[[ Passage provided, beginning ]]

Medtronic has secured approval from the US Food and Drug Administration (FDA) for 200mm and 250mm lengths of the IN.PACT Admiral drug-coated balloon (DCB) for the treatment of long superficial femoral artery (SFA) lesions in patients with peripheral artery disease (PAD).
The IN.PACT Admiral DCB is a primary endovascular therapy, which allows physicians to treat claudication and restenosis for patients with SFA disease..
It is claimed to be the first DCB to secure FDA approval for the treatment of in-stent restenosis and lesions up to 360mm in length.
In April this year, the firm secured approval for the treatment of SFA up to 360mm in length.
The approval was granted based on clinical data from the complex lesion imaging cohorts of the IN.PACT global study, including long lesion, in-stent restenosis, and chronic total occlusion (CTO) groups with lesion lengths greater than 180mm.
According to the company, complex lesions with over 150mm length are commonly encountered in clinical practice and remain a significant treatment challenge for physicians.
Medtronic cardiac and vascular group’s peripheral business vice president and general manager Mark Pacyna said: “In our IN.PACT Global Study, IN.PACT Admiral demonstrated safety and effectiveness in real-world patients with complex lesions, including long lesions.

[[ Passage provided, end ]]
[[ Records, beginning ]]

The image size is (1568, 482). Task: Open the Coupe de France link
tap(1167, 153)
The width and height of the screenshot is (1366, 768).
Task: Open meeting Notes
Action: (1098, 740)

[[ Records, end ]]

Problem to work on:
According to the passage on Medtronic's balloon approval, which new lengths of the IN.PACT Admiral drug-coated balloon did the FDA approve? Answer from the text alone.

Result of this task:
The FDA approved the 200mm and 250mm lengths.